Soon, the bluff of Lavoute Chilac rose into view. I pulled over left at the riverside park, let my gear dry, then walked into the village over the tall bridge (left). Les Pecheurs (white building on the right, below) was still on siesta, so I left the Yak by the steps and walked over to Le Prieure, the other creaky-stair hotel in the village, for a mouth-watering ‘Salade Auvergnate‘.
Wandering around the old church and the imposing, 18th-century facade of the abandoned priory (right, due for luxury flat conversion), I was staggered to see a July 1866 flood marker at the church’s back door. In the photo left my hotel room would have been submerged by a few metres. Perhaps the river’s acute 180-degree turn causes floodwaters to back up.

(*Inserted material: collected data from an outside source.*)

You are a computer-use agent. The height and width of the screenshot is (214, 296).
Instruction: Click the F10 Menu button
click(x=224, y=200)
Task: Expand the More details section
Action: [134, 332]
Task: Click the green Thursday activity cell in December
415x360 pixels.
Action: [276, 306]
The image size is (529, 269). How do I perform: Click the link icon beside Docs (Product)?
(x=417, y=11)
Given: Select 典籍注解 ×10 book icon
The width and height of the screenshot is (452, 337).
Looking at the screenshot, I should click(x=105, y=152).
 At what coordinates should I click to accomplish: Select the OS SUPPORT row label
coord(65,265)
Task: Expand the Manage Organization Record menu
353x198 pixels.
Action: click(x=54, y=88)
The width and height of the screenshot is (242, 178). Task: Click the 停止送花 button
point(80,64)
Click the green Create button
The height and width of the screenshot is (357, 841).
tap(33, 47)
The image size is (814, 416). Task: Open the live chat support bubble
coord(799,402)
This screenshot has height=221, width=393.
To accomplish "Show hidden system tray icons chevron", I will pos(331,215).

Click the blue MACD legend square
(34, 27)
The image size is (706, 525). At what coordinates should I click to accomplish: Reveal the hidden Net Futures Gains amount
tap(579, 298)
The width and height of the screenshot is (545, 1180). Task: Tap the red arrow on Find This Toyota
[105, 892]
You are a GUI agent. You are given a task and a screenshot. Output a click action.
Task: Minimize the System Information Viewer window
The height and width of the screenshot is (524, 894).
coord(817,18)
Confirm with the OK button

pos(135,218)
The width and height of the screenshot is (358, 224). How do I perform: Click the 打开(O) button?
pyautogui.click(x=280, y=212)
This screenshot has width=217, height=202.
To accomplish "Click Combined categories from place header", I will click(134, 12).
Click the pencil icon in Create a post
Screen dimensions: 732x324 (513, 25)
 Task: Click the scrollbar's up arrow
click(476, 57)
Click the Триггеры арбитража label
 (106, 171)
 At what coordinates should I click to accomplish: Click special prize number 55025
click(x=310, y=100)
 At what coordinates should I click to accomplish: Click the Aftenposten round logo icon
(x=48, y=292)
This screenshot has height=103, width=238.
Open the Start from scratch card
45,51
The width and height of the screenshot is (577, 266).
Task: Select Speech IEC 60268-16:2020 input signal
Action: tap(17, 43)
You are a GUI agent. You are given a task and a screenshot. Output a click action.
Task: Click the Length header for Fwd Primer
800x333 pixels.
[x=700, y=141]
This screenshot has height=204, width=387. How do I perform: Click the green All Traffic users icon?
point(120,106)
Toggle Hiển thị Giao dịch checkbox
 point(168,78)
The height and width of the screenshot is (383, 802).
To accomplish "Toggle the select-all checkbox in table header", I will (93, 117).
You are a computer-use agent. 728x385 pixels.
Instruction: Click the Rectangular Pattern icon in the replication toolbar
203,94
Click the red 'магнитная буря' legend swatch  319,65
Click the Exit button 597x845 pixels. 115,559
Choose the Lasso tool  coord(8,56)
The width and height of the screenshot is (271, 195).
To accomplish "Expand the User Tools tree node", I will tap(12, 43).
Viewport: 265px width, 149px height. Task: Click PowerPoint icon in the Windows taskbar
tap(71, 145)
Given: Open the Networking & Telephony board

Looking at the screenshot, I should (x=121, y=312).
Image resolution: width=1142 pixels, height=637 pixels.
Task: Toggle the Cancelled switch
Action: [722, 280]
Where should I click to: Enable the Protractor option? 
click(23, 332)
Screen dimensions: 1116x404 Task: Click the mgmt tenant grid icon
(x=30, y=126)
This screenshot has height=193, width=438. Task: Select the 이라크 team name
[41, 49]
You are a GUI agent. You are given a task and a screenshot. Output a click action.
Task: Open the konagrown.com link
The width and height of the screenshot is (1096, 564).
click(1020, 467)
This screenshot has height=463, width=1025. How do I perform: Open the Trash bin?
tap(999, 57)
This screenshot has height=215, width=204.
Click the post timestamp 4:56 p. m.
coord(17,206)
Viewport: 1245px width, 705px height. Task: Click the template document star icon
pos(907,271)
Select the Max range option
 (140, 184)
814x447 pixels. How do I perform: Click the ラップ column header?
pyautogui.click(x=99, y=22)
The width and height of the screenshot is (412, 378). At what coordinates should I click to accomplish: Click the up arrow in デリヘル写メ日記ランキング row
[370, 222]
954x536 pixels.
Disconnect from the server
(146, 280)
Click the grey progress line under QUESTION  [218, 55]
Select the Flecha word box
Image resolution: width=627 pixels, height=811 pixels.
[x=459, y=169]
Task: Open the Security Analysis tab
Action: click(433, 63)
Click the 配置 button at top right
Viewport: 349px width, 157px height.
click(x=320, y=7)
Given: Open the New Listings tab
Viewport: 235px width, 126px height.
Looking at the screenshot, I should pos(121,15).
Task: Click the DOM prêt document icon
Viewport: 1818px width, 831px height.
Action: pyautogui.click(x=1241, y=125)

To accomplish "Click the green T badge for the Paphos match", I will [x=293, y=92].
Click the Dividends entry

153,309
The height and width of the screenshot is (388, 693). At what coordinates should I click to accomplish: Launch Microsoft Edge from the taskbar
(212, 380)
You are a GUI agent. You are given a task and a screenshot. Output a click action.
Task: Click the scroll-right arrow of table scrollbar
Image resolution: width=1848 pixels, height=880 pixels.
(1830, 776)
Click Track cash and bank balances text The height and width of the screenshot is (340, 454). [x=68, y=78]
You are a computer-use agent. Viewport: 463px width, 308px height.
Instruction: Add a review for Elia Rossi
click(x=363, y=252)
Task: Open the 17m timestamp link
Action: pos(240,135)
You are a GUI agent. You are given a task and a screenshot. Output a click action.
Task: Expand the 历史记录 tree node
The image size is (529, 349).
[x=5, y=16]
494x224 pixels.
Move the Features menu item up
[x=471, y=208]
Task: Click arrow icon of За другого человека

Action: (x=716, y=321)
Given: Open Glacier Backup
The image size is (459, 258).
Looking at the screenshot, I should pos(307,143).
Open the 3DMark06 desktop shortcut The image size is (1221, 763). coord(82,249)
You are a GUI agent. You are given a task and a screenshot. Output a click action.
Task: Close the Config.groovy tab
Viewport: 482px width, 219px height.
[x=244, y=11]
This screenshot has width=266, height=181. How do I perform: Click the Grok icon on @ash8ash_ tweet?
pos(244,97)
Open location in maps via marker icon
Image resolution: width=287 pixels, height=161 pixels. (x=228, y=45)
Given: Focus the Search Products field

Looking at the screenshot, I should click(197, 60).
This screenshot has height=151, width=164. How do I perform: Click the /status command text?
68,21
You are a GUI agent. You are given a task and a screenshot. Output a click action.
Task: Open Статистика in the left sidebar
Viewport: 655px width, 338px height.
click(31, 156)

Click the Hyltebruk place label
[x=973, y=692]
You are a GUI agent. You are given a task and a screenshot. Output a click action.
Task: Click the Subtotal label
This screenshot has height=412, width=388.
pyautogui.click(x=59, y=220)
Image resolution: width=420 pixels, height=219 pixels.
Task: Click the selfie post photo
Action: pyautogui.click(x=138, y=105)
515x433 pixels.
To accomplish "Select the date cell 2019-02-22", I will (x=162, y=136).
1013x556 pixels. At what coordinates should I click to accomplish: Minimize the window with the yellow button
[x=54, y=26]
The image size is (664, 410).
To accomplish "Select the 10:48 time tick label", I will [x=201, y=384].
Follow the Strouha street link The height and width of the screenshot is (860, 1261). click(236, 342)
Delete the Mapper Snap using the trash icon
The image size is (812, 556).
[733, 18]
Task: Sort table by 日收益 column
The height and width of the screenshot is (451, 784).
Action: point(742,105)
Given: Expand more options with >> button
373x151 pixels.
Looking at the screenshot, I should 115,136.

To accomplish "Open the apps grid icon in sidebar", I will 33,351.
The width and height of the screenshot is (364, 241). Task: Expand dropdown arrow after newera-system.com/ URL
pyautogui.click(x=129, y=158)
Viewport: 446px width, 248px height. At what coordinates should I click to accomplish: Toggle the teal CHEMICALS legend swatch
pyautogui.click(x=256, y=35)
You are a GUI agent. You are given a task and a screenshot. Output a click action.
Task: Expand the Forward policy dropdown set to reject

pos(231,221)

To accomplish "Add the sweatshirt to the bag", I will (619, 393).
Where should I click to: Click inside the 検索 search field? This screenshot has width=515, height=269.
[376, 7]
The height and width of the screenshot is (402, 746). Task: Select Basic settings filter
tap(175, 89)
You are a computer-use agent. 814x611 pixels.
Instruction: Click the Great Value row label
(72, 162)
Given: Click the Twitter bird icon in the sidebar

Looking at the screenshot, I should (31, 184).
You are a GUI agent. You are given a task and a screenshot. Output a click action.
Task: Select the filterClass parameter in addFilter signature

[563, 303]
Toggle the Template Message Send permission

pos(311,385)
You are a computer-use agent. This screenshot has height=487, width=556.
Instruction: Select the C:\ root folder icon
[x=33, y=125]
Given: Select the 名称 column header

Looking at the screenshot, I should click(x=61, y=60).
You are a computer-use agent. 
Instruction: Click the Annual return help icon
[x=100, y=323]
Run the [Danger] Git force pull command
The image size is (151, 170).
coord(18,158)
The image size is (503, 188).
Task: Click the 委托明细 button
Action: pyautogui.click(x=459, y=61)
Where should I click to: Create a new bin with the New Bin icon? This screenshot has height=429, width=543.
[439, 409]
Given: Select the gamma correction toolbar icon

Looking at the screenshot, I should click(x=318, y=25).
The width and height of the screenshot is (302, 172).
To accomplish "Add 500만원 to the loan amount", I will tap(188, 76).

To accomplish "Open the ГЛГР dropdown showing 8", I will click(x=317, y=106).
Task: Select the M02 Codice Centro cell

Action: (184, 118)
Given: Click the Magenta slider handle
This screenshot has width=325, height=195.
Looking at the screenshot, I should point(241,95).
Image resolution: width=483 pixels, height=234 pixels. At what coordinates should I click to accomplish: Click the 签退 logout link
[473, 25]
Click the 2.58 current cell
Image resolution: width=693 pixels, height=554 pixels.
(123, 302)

It’s the last day of my packrafting mini-break and by my estimates, I had about 22km of paddling, plus a 4km walk to Brioude station to catch the 4:10 to Lyon. I didn’t want to miss that so set off briskly, passing a canoeing couple (the only other boat I saw all day) until I could estimate my pace against a landmark. Before 11am I’d reached the bridge at Villeneuve meaning I’d covered 9.5 clicks in 80 minutes which gave me plenty of time. This Allier flows quicker than it looks.
The book talks of another old weir to ‘shoot’ at Villeneuve campsite, but there’s nothing here except a ford with poles marking the car crossing. Many of the book’s ‘shoot an old weir’ descriptions are out of date. There’s rarely anything more than a line of rounded boulders and a drop of a few inches, making you wonder: ‘was that it?’ But at Ville Brioude, just before the tall bridge, the book suggests you can shoot a modern concrete weir (left). Good luck with that and those boulders lined along the base.
Finally I was back at the public beach below La Bargesse campsite (45.279097, 3.406962). Ahead was the big weir before the red brick rail bridge I’d crossed on the train a few days earlier (left). Here again the book now suggests ‘portage right’ and other convoluted options – perhaps a simple left/right mistake? Instead you simply take out at the grassy park, river left, walk over a little footbridge and put back in below the weir under the railway bridge and above a shallow rapid.
Once again, I’m amazed at the true amphibiousness of these packrafts, especially if not hauling camping gear on the trail. A long walk to dodge gnarly or closed stages is (potentially) easily done, even carrying an inappropriate kitbag. With plenty of time to catch my train, I dried off, got changed and walked over to Brioude for a coffee and cake in the town square below the basilica’s decorated tower. In the hills all around, the petrified volcanos and lush grassy valleys of the Auvergne countryside could easily sustain more exploring on foot, by pedal or with paddle.